* _Data to process_
>>>

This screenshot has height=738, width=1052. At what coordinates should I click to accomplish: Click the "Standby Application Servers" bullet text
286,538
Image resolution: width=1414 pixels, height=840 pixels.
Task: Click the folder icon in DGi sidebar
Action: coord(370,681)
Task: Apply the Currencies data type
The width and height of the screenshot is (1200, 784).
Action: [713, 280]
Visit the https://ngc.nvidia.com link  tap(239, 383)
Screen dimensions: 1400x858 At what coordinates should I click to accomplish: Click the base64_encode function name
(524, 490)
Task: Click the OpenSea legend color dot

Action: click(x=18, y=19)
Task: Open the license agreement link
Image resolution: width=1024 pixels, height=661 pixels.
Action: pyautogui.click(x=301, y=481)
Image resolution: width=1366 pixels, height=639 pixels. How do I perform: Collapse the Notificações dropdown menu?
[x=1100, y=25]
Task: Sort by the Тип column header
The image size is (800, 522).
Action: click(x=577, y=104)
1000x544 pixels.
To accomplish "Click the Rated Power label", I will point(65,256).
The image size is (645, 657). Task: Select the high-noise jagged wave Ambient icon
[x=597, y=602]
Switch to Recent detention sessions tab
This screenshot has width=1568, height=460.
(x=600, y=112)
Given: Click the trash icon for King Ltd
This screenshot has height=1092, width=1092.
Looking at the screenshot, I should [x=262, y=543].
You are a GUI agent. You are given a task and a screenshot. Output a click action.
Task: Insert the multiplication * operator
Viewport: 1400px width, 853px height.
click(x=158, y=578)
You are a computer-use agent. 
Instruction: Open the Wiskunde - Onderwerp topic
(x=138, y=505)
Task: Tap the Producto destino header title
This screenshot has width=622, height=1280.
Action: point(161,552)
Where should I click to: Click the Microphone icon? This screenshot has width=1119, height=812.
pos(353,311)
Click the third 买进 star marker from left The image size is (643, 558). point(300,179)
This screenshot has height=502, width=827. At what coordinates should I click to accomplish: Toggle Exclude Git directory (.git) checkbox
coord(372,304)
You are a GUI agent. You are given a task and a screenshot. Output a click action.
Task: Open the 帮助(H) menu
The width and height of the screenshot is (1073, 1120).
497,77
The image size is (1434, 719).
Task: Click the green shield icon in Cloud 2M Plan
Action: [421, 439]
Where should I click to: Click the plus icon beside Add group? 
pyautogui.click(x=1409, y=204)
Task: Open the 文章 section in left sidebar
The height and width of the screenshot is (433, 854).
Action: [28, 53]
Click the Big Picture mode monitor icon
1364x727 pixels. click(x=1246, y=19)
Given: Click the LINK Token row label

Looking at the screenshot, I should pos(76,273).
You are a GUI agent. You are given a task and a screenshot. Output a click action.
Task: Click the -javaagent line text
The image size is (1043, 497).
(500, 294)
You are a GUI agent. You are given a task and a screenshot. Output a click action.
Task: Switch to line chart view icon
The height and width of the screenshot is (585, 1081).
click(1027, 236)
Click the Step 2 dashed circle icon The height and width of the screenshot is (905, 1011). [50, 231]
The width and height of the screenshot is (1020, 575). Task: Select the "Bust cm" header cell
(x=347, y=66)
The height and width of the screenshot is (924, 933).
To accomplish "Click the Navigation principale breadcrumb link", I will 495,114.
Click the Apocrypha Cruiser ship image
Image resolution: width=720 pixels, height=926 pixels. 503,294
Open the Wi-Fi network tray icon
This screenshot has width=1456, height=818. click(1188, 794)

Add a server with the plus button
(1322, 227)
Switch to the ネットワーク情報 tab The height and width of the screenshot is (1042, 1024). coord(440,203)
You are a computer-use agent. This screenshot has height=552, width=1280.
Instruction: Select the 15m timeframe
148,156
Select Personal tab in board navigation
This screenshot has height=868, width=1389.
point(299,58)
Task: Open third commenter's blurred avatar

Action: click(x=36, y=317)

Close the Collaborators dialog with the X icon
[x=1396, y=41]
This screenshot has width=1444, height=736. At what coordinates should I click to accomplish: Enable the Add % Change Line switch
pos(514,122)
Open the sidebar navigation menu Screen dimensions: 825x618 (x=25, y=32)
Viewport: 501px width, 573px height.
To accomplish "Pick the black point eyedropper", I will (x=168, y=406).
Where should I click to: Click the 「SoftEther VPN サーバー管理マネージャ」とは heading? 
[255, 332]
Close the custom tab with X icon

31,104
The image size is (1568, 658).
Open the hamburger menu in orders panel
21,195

<<<

* _Exercise objective_
Among the entries above, locate the lines containing "Task: Apply the Currencies data type" and "Given: Click the trash icon for King Ltd", and transcribe exactly those two lines and all lines between.

* _Response to the task_
Task: Apply the Currencies data type
The width and height of the screenshot is (1200, 784).
Action: [713, 280]
Visit the https://ngc.nvidia.com link  tap(239, 383)
Screen dimensions: 1400x858 At what coordinates should I click to accomplish: Click the base64_encode function name
(524, 490)
Task: Click the OpenSea legend color dot

Action: click(x=18, y=19)
Task: Open the license agreement link
Image resolution: width=1024 pixels, height=661 pixels.
Action: pyautogui.click(x=301, y=481)
Image resolution: width=1366 pixels, height=639 pixels. How do I perform: Collapse the Notificações dropdown menu?
[x=1100, y=25]
Task: Sort by the Тип column header
The image size is (800, 522).
Action: click(x=577, y=104)
1000x544 pixels.
To accomplish "Click the Rated Power label", I will point(65,256).
The image size is (645, 657). Task: Select the high-noise jagged wave Ambient icon
[x=597, y=602]
Switch to Recent detention sessions tab
This screenshot has width=1568, height=460.
(x=600, y=112)
Given: Click the trash icon for King Ltd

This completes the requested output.